Entonces, ante situación tan frustrante, sólo tuvo fuerzas para una cosa: ponerse a llorar. Y lloró y lloró hasta que entrada la noche, terminó la fiesta. Esta es la historia ingenua, contada casi con las mismas palabras con que yo la conocí. Ya siendo hombre, comencé a preguntarme si realmente todo eso había ocurrido, si mi padre trató de gastarme una broma inocente, y por último, si Barchola, había existido. En esta duda final estaba la clave de todo.
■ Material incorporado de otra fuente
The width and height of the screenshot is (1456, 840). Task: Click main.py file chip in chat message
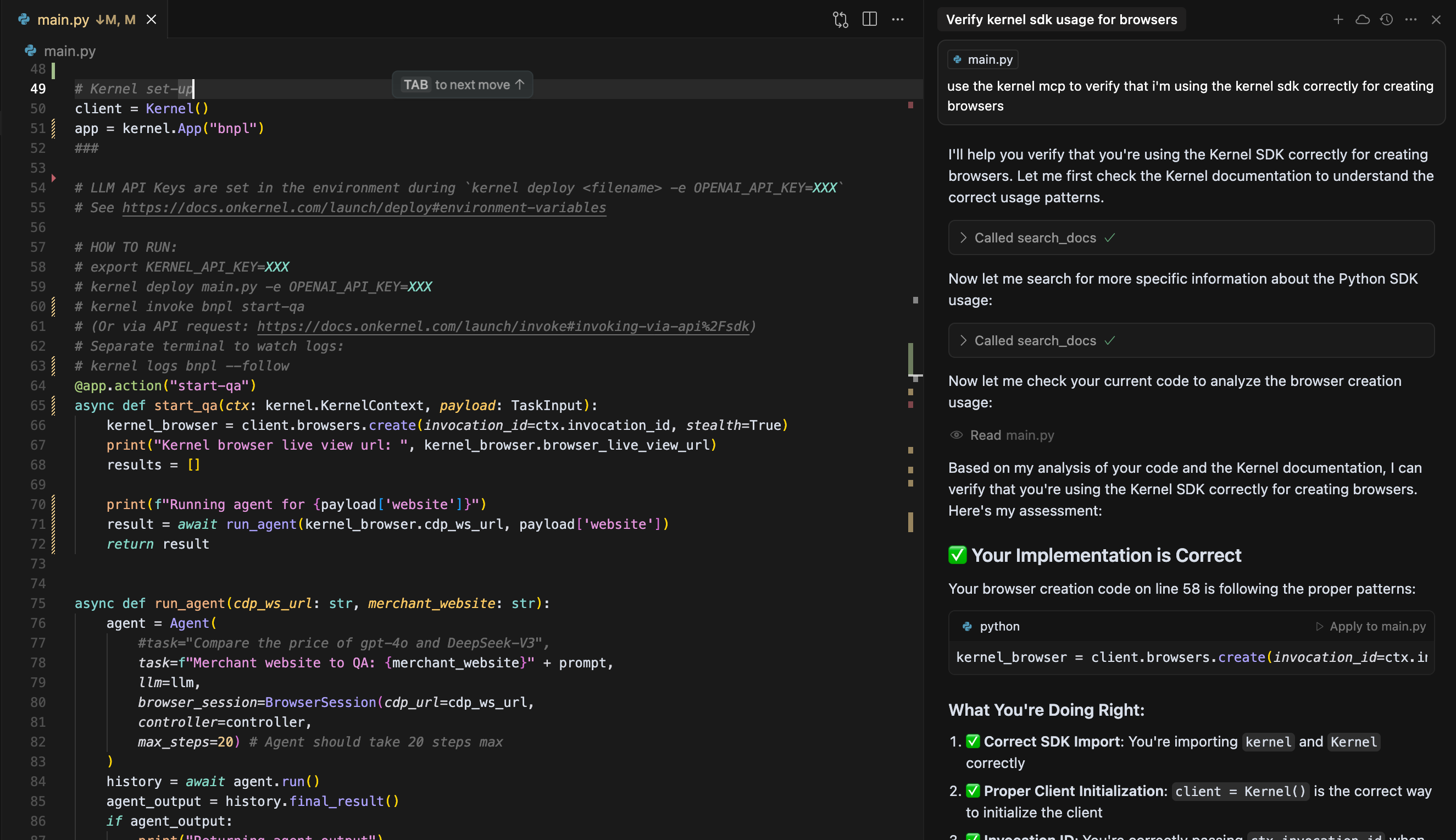(982, 59)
Lo relatado, supuestamente ocurrió recién comenzado el siglo, es decir, más de treinta años antes de mi nacimiento. En 1986, visité por primera vez el País Vasco donde inevitablemente mi sangre me llevó a Deva, paseo que acometía como si se tratara del ritual requerido para visitar un lugar sagrado. Acompañado por mi mujer recorrí el pueblo minuciosamente, deteniéndome en cada negocio, en cada ventana, en cada piedra; visitamos el ayuntamiento y la hermosa iglesia. Luego, culminamos el paseo almorzando en el amplio comedor del Hotel Miramar desde cuyos ventanales se dispone de una soberbia vista de la playa y el mar. Las delicias que nos sirvieron, especialmente el jamón y la merluza frita, me trajeron el recuerdo de Barchola y evoqué con mi mujer la anécdota que ella por supuesto conocía. Finalizada la comida, profundicé la conversación con la dueña del hotel. Era una mujer de aproximadamente cincuenta años, tenía un porte sereno y hablaba agradablemente. Me pareció que no encontraría a nadie más indicado para comprobar la historia y se la referí a la buena señora. Ella me escuchó atentamente y cuando finalicé, me comentó:
-No puedo dar fe sobre lo que Ud. me ha contado, pero sí decirle que en el pueblo tenemos un Barchola, que es peluquero y músico de la banda, donde toca el bombardillo, por lo que veo, igual que su abuelo.
La revelación me produjo una emoción tan grande que estuve a punto de ponerme a llorar y hasta hubiera abrazado a aquella señora, seguro de que iba a comprenderme. Ahora me arrepiento de no haberlo hecho. Puede pensarse que la mía fue una reacción exagerada, pero qué es la vida si no la suma de estas pequeñas piedrecitas que se van encontrando, a veces, por casualidad. En aquel momento, sentí que las aguas del tiempo se habían unido, y que yo, había movilizado las corrientes para que eso sucediera.
(1) Pueblo ubicado en la Provincia de Guipúzcoa aproximadamente a 37 kms. de San Sebastián. De él se dan mayores referencias en mi cuento Un viaje a Deva.